Mum stands up, clutching baby, sobbing. Social worker starts filling her arms with baby's things, mostly soft toys and cuddly blankies. I don't see much in the way of clothes, essentials. There is no coat, but I have one waiting in the car. Mum's friend doesn't speak or move. She is frozen in her chair. Mum moves forward, lowers baby into the car seat and fumbles with the straps. I hesitate before going to help. There's a delicate balance between letting mum feel humiliated because she can't do it, and letting her feel humiliated because I jumped in as though I thought she were incompetent.
We are ready. I look at the social worker. She is backed against the wall. She shrugs her shoulders at me, indicating that her hands are full with baby's belongings. Mum's friend doesn't move. Mum looks at me. I take the car seat off her gently but firmly and say a quick goodbye. I wait, holding the seat awkwardly as mum leans in for one more kiss on baby's head. Then we leave her.
Outside, there is a line of professionals against the opposite wall like some kind of sombre parade. They don't look at me. I can hear mum's sobs behind me as the door closes, and I still hear them following me as I move quickly down the corridor. Baby's social worker trots alongside me, chattering in a high-pitched voice about how she shouldn't be doing this, she's a looked after children's worker, she hasn't done a removal in over 20 years. I think, well, you haven't done one now have you?

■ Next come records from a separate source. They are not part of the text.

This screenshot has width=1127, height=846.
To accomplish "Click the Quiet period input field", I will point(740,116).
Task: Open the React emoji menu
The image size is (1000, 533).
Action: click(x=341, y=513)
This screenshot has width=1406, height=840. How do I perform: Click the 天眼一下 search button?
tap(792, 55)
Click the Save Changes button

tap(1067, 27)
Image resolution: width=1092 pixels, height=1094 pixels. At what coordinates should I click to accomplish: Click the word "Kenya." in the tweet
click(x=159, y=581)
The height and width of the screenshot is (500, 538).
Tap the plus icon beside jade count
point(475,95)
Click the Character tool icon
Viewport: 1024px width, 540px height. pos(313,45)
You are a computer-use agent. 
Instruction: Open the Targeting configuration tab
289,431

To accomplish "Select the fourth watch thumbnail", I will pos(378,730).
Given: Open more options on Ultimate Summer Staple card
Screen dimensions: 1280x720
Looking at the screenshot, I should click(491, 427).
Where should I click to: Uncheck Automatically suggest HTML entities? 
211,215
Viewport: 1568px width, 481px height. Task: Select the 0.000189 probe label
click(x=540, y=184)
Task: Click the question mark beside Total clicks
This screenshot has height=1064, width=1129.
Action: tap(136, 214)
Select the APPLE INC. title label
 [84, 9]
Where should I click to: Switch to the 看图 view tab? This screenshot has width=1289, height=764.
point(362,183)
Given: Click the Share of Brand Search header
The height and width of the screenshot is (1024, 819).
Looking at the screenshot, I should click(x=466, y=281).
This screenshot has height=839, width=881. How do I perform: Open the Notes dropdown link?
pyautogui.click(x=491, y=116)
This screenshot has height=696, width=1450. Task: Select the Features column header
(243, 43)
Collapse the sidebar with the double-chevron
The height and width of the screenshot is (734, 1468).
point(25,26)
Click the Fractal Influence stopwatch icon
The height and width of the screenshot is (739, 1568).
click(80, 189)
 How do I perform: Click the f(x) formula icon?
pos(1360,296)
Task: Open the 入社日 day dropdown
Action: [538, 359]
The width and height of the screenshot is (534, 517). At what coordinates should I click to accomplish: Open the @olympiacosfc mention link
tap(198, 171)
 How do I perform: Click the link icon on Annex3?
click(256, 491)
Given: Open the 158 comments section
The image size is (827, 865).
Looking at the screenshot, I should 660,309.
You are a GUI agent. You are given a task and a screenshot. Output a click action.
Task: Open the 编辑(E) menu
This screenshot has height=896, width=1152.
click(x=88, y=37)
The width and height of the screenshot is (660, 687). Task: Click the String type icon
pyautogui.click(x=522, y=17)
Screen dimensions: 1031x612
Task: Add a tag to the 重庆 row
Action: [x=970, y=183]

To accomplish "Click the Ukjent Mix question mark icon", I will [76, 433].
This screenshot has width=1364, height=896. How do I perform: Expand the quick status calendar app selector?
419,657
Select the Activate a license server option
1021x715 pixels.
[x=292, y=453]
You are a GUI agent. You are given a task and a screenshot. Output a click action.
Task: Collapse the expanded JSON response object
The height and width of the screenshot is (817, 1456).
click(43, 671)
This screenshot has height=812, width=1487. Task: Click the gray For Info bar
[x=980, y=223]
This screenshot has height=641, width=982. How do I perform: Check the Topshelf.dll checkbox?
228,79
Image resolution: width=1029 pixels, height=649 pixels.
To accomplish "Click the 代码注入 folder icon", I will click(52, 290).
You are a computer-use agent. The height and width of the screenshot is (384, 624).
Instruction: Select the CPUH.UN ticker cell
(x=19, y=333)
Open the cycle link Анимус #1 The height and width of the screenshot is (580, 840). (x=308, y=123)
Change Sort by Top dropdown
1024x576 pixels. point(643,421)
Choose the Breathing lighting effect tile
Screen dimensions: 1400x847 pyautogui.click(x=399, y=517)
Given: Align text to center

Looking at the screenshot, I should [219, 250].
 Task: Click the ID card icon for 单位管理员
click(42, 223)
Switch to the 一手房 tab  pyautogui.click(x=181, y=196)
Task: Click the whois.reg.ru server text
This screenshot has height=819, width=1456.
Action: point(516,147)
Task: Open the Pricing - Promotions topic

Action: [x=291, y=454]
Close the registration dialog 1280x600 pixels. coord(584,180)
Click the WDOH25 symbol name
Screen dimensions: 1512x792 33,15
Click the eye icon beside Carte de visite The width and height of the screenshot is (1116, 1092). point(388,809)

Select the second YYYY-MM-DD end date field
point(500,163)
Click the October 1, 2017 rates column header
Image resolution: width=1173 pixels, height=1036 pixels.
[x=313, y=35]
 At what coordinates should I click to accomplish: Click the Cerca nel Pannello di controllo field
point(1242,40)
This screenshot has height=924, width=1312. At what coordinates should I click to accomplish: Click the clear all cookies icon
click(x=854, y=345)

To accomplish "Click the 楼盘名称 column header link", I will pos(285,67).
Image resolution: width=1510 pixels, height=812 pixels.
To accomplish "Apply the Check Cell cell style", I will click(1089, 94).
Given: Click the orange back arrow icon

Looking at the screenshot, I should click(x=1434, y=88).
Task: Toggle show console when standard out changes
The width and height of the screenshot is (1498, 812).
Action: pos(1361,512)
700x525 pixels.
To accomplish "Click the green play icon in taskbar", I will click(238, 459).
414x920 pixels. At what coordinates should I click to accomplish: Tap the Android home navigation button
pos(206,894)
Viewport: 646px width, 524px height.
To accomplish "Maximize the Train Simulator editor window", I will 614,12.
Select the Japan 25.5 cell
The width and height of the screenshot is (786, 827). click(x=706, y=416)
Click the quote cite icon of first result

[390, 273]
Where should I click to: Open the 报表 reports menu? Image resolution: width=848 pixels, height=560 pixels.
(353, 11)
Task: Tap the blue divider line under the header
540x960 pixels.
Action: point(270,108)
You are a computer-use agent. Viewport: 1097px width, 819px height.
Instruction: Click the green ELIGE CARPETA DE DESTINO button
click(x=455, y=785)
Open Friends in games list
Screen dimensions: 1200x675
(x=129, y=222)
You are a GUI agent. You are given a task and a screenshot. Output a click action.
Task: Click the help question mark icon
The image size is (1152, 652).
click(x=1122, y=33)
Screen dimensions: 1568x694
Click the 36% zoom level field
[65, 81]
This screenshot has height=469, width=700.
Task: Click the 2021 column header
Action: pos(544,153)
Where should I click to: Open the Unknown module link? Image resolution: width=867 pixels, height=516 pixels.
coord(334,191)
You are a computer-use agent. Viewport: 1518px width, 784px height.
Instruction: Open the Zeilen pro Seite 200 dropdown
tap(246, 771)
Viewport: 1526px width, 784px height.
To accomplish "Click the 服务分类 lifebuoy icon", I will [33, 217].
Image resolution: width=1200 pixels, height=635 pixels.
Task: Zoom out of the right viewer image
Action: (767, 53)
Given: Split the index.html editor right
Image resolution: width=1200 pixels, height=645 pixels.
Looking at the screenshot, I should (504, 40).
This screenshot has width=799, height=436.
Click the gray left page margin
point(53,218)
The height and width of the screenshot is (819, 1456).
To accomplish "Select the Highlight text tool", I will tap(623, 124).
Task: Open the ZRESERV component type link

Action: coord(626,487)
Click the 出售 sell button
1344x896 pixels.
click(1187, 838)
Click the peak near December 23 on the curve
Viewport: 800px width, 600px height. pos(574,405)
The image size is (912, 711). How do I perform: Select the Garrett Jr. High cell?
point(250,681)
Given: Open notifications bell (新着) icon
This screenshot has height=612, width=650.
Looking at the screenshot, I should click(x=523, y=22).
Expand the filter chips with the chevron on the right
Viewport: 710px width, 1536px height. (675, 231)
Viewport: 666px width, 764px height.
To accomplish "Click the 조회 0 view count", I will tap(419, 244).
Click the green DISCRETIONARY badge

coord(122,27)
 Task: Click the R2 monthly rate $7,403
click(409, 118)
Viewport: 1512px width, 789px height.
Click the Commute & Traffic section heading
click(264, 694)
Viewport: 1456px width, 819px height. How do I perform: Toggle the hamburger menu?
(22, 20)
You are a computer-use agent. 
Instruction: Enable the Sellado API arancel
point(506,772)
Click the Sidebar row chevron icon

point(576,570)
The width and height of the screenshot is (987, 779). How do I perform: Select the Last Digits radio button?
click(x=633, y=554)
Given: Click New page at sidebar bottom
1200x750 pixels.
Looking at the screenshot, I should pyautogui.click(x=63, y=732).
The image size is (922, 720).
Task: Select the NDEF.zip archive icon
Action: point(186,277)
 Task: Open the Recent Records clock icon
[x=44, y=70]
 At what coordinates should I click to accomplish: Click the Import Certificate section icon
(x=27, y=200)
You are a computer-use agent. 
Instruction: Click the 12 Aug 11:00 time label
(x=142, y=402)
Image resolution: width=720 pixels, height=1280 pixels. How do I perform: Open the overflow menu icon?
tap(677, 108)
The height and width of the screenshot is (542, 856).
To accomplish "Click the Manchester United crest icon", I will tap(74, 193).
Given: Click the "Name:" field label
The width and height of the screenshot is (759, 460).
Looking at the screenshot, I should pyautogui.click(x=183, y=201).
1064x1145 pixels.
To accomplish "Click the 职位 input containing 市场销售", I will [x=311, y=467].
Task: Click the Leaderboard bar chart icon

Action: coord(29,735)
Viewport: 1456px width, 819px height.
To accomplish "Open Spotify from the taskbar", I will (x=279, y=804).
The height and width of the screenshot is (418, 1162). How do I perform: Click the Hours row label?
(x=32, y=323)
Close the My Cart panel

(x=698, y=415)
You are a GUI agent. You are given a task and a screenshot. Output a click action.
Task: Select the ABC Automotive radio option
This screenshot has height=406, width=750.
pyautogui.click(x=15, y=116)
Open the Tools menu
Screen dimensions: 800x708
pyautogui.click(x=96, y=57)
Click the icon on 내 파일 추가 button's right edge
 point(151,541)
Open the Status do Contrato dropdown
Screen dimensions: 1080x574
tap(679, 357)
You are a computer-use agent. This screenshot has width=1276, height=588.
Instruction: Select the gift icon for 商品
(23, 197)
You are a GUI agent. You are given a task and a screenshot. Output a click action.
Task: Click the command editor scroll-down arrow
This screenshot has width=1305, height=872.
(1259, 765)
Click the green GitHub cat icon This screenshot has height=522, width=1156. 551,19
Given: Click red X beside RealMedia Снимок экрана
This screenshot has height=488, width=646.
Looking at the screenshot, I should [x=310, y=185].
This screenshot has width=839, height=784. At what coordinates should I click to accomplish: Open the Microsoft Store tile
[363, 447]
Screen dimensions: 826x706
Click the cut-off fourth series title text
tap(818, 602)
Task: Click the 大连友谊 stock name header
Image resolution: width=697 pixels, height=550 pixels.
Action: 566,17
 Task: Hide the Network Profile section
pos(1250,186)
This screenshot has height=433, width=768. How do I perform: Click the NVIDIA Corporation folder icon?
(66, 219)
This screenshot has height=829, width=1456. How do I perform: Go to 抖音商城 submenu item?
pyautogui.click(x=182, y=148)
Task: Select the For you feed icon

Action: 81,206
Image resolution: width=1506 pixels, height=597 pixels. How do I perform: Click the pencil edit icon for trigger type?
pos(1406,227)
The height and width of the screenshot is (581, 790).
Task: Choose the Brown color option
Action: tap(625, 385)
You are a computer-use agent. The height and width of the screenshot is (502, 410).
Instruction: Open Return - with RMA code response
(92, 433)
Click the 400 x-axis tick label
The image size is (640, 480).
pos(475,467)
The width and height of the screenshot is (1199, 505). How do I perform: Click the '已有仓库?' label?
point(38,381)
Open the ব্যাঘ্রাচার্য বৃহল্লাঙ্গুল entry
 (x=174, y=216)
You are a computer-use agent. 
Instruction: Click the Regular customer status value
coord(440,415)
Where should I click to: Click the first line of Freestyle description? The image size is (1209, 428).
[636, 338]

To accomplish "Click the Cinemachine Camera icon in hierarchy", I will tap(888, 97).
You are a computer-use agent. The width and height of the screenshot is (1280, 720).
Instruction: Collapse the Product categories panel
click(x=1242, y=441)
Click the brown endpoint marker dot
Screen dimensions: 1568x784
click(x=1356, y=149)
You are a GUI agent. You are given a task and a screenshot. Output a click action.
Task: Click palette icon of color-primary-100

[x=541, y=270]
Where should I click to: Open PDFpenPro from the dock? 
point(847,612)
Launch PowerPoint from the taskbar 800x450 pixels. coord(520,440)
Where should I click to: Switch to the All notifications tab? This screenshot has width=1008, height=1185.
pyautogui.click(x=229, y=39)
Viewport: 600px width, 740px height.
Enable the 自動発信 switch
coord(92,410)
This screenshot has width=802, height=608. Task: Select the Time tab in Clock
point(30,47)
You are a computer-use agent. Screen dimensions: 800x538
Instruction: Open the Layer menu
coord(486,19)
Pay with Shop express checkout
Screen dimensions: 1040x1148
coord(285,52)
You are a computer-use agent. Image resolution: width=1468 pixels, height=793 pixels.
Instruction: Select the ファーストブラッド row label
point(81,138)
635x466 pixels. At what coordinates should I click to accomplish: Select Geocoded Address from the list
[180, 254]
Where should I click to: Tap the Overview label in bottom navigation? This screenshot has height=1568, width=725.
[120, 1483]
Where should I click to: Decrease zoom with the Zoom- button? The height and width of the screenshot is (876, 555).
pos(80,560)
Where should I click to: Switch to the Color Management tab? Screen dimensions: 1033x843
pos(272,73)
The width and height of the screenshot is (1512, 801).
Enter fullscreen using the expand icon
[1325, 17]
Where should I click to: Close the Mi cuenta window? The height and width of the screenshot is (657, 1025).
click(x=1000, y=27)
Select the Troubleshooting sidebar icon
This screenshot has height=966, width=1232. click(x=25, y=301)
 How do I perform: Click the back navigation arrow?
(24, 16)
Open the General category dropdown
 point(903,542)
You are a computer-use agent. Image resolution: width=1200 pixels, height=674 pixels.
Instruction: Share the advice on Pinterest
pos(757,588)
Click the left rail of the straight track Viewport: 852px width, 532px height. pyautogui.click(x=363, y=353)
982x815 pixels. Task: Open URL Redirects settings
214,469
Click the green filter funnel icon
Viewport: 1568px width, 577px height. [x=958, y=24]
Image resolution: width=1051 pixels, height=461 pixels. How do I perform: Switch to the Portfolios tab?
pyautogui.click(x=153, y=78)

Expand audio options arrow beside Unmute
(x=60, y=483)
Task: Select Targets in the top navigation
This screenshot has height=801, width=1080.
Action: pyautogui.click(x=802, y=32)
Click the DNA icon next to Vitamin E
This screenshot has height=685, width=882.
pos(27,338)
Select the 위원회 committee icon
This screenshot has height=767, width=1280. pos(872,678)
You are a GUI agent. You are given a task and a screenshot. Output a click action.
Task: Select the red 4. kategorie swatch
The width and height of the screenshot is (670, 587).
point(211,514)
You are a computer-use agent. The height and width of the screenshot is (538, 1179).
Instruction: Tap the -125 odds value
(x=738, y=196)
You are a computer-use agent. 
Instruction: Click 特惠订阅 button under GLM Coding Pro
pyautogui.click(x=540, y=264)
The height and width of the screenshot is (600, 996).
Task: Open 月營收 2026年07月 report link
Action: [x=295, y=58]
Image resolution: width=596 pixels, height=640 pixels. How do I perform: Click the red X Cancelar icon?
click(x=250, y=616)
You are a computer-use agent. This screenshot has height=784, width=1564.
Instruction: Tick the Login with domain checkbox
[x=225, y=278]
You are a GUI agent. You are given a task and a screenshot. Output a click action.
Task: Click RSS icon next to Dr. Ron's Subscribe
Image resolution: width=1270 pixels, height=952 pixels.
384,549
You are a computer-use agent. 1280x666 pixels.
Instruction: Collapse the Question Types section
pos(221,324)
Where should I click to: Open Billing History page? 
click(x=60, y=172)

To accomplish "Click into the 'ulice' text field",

You let me do it.
The following days are a flurry of arrangements, meetings and appointments. I may have a brand new baby in the house today, but that doesn't stop anybody arranging a placement planning meeting for tomorrow. Then the social worker calls to cancel the placement planning meeting, but three professionals turn up at my house anyway as they weren't informed. The midwife comes. There is a contact arranged. The placement planning meeting is re-scheduled and again the house fills with professionals. Another contact. At every one of these occasions I have to be clean, professional and on the ball with all of the information. Baby has to be dressed, clean, fed and in perfect order. Chronic lack of sleep is to be no excuse for any dip in standards.
Today I took baby for her third contact with mum. It was to be held at mum's placement. Mum wasn't there.